Arab countries such as Egypt [2] and the United Arab Emirates [54] have prioritized integrated STEM/STEAM (Science, Technology, Engineering, Art, and Mathematics) education as part of ongoing curriculum reform in line with national goals and governments’ visions for advancing twenty-first-century capabilities. In Egypt, schools are urged to promote STEM/STEAM education by obtaining certification and accreditation [2]. The Ministry of Education of the United Arab Emirates, the Department of Education of Abu Dhabi, and the Mohammad Bin Rashid School of Government in Dubai have all emphasized STEM/STEAM education through various programs, such as the Advanced Science Agenda, Think Science, and National Agenda, and the UAE vision is to be one of the top twenty high-performing nations in PISA and of the top 15 high-performing nations in PISA.

3.2. Qualitative Phase

The first qualitative strand explored the phenomena (the implementation of the integrated STEM approach into science teaching) from the perspective of the science teachers involved in the experience. This approach helps to identify the essence of human experiences as described by participants [37]. Therefore, the chosen framework was most suited to capture the essence of involved teachers through their perceptions.

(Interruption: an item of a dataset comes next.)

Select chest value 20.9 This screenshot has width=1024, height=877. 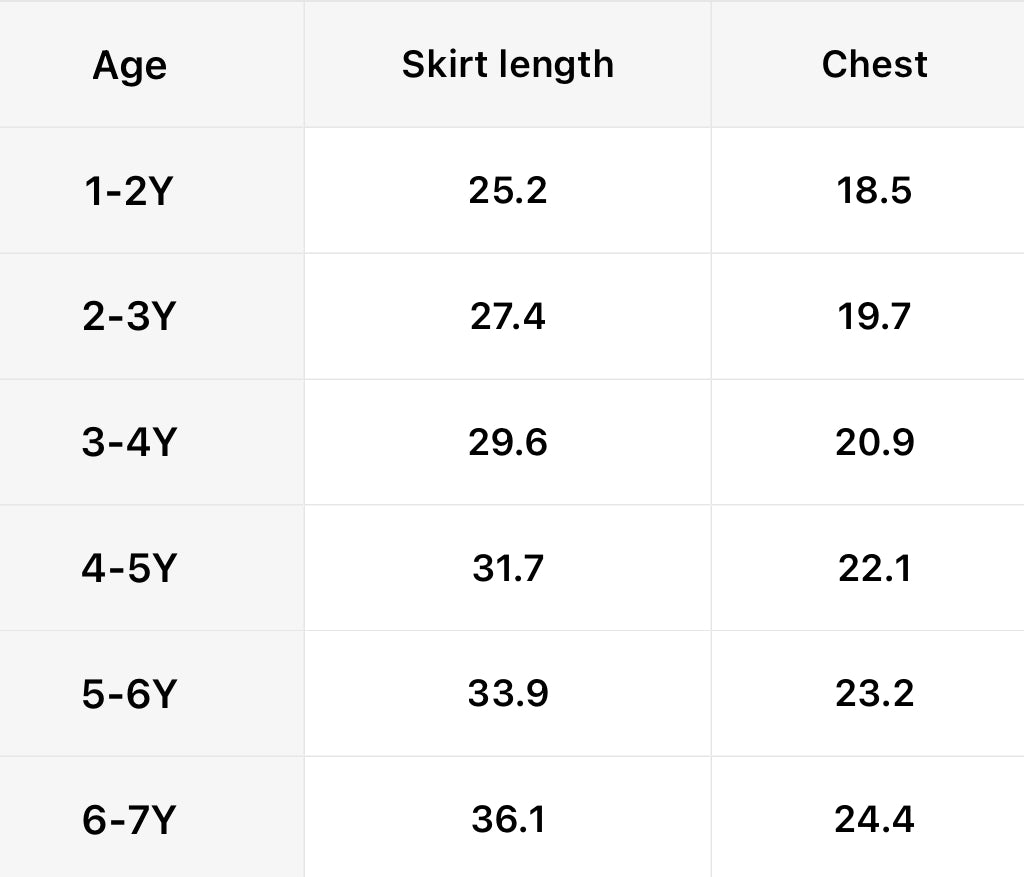pyautogui.click(x=874, y=442)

3.3. Sample and Sampling Procedure

Participants who met the purposeful sampling criteria were chosen from one school to secure valuable required data. Access to participants was easily obtained via one teacher who already worked in the school (gatekeeper) [53]. A sample size between three and ten participants is recommended for a phenomenological study. Therefore, in the current study, the convenient sample involved 3 participants (females), all of whom embodied the characteristics specified by the research and agreed to participate in the study. These were science teachers who were teaching cycle 2 science classes during the 2018–2019 school year. The following criteria applied:
  • All are science teachers holding a scientific degree in science education.
  • All are teaching science subjects during the 2017–2018 school year in the selected school.
  • All have background experience regarding the integrated STEM approach.
  • All are implementing an integrated STEM approach via the science curriculum during the 2018–2019 school year.
The participant teachers held at least one Bachelor’s degree and had teaching experience ranging from 12 to 14 years. This was to ensure that the participants had received relevant training offered during the first week of every semester. The training aimed to support their implementation of STEM in their classes. In addition, it guided how to infuse particular scientific concepts with STEM activities and projects. In addition, online material was offered that was designed for this purpose [23].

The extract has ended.